Dronte und Lamprecht liefern sich nun im groß aufkommenden Motorsport grandios geschilderte Schlachten um den Gewinn der titelgebenden Deutschen Meisterschaft. Und zugleich buhlen sie ebenso hitzig um die kapriziöse Thea von Bock, die als koksendes Glamourgirl und Boxenluder all die exaltierten Vergnügungen des unpolitischen Teils der wilden 20er Jahre genießt. Jetzt, im Jahre 1926, aber kommen für die Rennrivalen die Schatten der Vergangenheit wieder auf, denn das Opfer des Fememordes wird gefunden und es ist so kopflos wie eine Reihe neuer Leichen, die ein unheimlicher Serienmörder mit Vorliebe jeweils in der Nähe von Rennaustragungsorten enthauptet.

Irgendwann sitzen die Rivalen in einem Boot, doch wohin das furiose Finale führt, sei hier nicht verraten. Nur so viel, dass der makabre Mörder ein Mann mit Ambitionen ist und das Heraufziehen der bekanntlich düsteren Zukunft grimmig ahnen lässt. Dazu trägt insbesondere auch die virtuose Art bei, mit der die Autoren das Denken, die Gefühle und die gesellschaftlichen Strömungen der Weimarer Republik zu vermitteln verstehen.
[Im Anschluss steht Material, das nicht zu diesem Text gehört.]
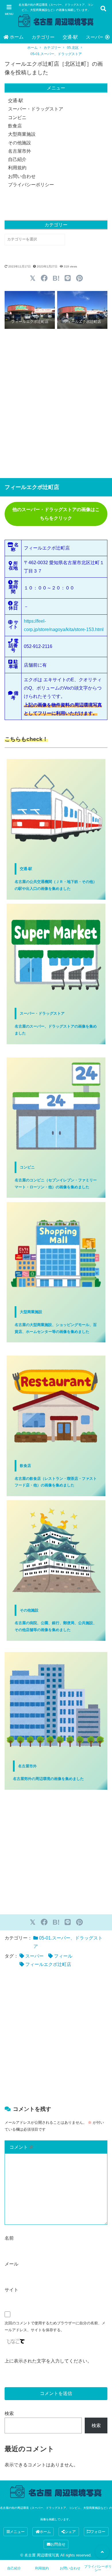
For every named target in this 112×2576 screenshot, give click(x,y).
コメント (21, 2147)
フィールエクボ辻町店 (48, 1964)
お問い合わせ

Da fesselt nicht nur die überaus spannende Handlung sondern auch der kenntnisreiche Blick in das weit verbreitete Elend, die seelische Verrohung und die mörderischen politischen Ränkespiele dieser Zwischenzeit zwischen Weltkriegsende und 1933.

Die Sprache ist rau, direkt und vorantreibend und für die hohe authentische Qualität des Romans garantiert das profunde Wissen der Autoren als Historiker mit Schwerpunkt Alltagsgeschichte im Nationalsozialismus.

# Richard Birkefeld/Göran Hachmeister: Deutsche Meisterschaft; 389 Seiten; Eichborn Verlag, Frankfurt; 22,90

WOLFGANG A. NIEMANN (wan/JULIUS)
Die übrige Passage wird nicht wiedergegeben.